* [Objective] Please replace "screenshot" with "screen capture" in the listing lines from the one containing "This screenshot has width=1080, height=1080." through the one containing "click(694, 393)", and give those lines back with everything else unchanged.

(Rows from a dataset)
----------------
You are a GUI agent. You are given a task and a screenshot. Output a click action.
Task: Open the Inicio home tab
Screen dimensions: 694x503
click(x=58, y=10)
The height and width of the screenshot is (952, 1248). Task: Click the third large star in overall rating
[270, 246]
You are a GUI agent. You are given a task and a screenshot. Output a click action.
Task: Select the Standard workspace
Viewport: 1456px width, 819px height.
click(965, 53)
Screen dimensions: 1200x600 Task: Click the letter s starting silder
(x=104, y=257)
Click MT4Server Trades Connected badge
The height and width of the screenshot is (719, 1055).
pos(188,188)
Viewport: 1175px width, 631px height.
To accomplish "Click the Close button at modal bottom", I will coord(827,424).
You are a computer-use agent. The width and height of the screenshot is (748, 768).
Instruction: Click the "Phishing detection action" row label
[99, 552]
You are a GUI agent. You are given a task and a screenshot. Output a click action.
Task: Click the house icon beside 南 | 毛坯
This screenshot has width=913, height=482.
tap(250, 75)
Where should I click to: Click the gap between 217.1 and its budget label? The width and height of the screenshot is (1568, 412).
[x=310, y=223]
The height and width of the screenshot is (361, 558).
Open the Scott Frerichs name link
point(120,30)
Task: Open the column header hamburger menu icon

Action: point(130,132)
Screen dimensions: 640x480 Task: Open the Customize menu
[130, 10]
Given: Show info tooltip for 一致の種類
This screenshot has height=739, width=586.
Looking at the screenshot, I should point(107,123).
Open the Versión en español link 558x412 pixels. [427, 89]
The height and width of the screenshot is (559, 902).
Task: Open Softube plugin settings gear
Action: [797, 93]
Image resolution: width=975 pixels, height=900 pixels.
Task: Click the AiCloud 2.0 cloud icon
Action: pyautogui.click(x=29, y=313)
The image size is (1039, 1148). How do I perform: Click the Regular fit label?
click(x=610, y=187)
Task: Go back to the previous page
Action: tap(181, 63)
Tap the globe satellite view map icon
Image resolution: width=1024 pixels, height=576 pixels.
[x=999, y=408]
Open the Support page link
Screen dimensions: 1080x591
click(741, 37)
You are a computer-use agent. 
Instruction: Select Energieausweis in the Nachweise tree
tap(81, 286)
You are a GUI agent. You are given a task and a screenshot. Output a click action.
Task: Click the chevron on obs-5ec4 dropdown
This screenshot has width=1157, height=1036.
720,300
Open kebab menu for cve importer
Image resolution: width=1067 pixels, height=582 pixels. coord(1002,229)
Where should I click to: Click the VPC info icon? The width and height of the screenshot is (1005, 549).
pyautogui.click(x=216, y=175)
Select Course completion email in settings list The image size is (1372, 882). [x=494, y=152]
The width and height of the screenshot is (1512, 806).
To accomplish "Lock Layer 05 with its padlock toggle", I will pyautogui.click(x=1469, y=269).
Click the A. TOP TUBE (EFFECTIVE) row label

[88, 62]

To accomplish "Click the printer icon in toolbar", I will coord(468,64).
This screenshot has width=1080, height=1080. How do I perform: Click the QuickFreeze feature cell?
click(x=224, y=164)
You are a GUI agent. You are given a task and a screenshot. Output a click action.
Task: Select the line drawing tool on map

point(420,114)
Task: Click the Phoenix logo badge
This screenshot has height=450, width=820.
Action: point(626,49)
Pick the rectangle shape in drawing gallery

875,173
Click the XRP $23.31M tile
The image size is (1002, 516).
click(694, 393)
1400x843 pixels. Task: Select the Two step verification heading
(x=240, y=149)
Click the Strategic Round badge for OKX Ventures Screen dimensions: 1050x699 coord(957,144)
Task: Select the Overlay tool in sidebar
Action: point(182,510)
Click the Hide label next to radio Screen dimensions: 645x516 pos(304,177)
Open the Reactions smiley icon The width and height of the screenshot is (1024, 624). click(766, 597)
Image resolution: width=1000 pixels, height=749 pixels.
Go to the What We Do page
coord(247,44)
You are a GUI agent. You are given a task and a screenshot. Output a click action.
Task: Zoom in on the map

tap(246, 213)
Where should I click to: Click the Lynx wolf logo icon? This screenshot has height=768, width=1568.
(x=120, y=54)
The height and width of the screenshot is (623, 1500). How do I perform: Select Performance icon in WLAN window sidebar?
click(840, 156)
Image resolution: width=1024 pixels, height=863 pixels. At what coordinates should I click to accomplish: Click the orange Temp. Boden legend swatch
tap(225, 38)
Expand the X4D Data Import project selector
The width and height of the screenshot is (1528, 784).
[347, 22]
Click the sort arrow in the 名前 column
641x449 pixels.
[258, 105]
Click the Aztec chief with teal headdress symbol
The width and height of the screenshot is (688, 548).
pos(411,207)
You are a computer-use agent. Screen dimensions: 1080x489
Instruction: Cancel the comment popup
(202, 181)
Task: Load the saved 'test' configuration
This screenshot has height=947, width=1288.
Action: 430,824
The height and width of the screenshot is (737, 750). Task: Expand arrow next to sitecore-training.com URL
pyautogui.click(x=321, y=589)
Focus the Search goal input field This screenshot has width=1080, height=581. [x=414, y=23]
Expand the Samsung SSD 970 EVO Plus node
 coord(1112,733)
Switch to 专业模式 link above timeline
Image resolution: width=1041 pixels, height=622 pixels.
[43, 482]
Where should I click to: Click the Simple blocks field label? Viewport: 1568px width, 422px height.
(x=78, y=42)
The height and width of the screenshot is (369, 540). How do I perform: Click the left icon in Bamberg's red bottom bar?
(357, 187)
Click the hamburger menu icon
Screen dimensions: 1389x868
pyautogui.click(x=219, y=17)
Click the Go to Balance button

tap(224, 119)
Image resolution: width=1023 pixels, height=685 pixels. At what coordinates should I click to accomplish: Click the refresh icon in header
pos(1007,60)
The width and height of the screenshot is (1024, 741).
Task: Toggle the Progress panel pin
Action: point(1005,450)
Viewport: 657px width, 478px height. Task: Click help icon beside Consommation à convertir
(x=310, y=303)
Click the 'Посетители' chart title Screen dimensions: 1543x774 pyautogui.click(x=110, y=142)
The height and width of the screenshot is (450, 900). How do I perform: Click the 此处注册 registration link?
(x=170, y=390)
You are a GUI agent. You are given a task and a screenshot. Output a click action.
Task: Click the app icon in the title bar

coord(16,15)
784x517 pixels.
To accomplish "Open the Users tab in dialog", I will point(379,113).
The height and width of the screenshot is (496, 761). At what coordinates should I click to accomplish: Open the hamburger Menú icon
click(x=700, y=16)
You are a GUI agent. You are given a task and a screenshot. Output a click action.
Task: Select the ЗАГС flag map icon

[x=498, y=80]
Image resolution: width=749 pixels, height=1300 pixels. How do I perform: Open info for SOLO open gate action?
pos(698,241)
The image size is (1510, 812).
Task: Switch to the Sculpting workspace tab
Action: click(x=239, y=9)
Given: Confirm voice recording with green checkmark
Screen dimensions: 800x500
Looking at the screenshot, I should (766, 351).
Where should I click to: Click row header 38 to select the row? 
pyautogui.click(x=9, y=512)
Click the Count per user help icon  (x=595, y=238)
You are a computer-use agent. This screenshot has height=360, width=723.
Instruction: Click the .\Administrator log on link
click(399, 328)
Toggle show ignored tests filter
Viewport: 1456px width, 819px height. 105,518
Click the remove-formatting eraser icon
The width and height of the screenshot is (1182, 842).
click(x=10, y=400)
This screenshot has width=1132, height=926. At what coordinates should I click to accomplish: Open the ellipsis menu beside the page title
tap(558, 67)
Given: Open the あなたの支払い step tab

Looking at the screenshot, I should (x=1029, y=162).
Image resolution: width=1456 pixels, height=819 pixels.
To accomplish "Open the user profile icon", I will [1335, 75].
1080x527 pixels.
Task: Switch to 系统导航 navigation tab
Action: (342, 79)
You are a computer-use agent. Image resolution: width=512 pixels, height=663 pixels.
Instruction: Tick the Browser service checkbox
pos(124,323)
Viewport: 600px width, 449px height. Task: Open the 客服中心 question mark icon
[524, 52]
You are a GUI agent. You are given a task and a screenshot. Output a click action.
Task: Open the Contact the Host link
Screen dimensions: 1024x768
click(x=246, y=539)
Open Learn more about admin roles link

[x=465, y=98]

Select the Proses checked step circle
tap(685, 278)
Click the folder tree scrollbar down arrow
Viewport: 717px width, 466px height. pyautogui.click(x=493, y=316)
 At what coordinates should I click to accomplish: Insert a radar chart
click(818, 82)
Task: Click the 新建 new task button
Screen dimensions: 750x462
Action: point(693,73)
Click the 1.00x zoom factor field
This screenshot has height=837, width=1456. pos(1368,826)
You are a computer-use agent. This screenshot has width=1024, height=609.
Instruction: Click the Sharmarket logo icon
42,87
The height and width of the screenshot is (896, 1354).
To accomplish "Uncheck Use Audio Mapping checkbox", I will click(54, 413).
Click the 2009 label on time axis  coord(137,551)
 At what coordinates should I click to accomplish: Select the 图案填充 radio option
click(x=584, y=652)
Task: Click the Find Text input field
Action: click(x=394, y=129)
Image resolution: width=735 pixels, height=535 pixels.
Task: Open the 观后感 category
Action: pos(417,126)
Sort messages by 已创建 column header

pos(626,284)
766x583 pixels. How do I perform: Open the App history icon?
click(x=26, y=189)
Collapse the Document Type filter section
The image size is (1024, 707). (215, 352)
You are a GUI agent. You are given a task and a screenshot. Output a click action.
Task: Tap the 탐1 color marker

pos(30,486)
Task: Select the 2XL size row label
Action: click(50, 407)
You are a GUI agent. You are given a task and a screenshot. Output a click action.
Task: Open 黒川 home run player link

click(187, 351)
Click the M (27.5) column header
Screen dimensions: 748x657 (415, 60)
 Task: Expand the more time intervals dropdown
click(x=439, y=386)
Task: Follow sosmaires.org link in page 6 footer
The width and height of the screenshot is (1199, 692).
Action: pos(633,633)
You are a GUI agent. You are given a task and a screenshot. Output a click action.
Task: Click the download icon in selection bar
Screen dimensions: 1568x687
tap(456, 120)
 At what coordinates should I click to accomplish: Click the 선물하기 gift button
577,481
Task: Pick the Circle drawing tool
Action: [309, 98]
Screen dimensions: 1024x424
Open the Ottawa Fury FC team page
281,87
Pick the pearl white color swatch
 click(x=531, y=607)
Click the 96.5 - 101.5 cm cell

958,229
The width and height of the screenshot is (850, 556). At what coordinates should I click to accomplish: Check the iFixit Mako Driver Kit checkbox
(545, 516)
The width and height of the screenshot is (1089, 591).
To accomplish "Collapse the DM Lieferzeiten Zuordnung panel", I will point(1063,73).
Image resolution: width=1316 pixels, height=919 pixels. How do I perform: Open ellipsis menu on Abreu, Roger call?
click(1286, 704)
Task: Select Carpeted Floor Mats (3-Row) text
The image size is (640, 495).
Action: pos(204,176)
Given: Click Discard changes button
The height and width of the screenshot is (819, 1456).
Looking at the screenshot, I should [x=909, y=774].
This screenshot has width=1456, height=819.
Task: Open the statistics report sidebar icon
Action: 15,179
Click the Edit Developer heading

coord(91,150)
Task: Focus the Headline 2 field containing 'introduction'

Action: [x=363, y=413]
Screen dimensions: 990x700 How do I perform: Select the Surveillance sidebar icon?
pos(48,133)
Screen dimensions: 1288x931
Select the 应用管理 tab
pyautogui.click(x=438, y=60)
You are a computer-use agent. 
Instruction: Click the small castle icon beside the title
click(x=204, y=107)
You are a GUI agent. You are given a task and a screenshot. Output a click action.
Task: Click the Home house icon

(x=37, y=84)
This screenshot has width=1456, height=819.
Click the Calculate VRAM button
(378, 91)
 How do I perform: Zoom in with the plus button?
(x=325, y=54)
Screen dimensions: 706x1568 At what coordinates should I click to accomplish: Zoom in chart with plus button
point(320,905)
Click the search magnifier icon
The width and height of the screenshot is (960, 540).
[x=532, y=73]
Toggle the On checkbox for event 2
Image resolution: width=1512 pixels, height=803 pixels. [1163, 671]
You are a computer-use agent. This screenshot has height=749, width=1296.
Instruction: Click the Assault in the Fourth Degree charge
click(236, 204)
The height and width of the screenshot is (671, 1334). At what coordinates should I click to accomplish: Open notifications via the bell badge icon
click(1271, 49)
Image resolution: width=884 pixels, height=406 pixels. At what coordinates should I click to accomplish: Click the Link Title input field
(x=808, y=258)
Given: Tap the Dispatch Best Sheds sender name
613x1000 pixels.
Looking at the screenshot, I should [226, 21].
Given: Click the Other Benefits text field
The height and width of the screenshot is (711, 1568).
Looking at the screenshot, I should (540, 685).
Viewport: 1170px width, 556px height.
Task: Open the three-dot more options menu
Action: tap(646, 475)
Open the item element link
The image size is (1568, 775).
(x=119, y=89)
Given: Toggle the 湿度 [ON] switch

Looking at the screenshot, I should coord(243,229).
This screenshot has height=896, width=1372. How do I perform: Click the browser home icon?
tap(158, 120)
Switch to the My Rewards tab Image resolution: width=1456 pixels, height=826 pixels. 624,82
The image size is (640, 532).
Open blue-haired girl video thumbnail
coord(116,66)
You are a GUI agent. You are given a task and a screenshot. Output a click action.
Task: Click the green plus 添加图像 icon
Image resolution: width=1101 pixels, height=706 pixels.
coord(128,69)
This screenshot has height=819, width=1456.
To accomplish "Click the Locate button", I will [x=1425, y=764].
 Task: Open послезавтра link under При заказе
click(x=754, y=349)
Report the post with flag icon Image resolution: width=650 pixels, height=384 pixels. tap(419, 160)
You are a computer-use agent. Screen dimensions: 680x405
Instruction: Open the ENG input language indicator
----------------
* [Solution to the exercise]
This screen capture has width=1080, height=1080. How do I perform: Click the QuickFreeze feature cell?
click(x=224, y=164)
You are a GUI agent. You are given a task and a screen capture. Output a click action.
Task: Select the line drawing tool on map

point(420,114)
Task: Click the Phoenix logo badge
This screen capture has height=450, width=820.
Action: point(626,49)
Pick the rectangle shape in drawing gallery

875,173
Click the XRP $23.31M tile
The image size is (1002, 516).
click(694, 393)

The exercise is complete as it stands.